Genetic factors play an important role in determining the rate of bacterial resistance to heavy metals. One of the mechanisms of resistance to an essential metal can be chromosomal and also one of the excretion mechanisms of toxic metal ions can be plasmid (21,22). Agarose gel electrophoresis was performed to confirm the presence of plasmid in lead presence (Fig. 5). It should be noticed that any plasmid was not obtained in lead absence (data not showed). Then, plasmid extraction in lead presence confirmed that genetic factors play important role to lead uptake in JC-66.
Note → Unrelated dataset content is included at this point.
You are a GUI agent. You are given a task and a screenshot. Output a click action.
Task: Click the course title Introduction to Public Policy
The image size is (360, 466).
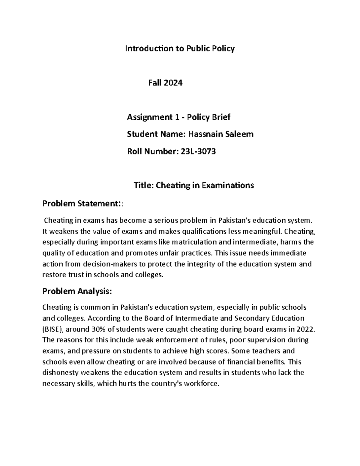click(180, 49)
XRD. The chemical nature of metal attached to the surface of bacterial cells detected using X-ray diffraction. After comparing the spectrum with the standard diffraction patterns, the International Centre ICCD, the results confirmed that the Pb2O3, NH4NO3 and Pb3(NO3)(OH)5 crystals formed on the surface of JC-66 strain. The XRD spectrum shows a sharp and high-intensity peak in the 2θ: 37.055, which are related to the Pb2O3 crystal (Fig. 6). It suggest that the presence of NH4NO3 and Pb3(NO3)(OH)5 crystals on surface of bacteria is related to lead nitrate Pb(NO3)2 which added to the media (26, 27).

Fig. 6.

The XRD spectrum of JC-66 strain showed that the Pb2O3, NH4NO3 and Pb3(NO3)(OH)5 crystals formed on the surface of JC-66 strain.

CONCLUSION

It is concluded that the JC-66 strain is a halotolerant bacterium that the results of the MIC confirm its high resistance to lead. The evidence showed two mechanisms to remove the lead by JC-66 strain, plasmids and adsorption. It seems that the plasmid system increase the efflux pump expression in membrane of bacteria. Then, leads ions enter into the cell via efflux pumps, which are known to the mainstream. The XRD results also suggest the adsorption mechanism for its strain resistancy. Also, there was a connection between metal tolerance and antibiotic resistance in the JC-66 strain. It seems that the increased heavy metals in the environment leads to increased resistance of microorganisms to the heavy metal in the environment.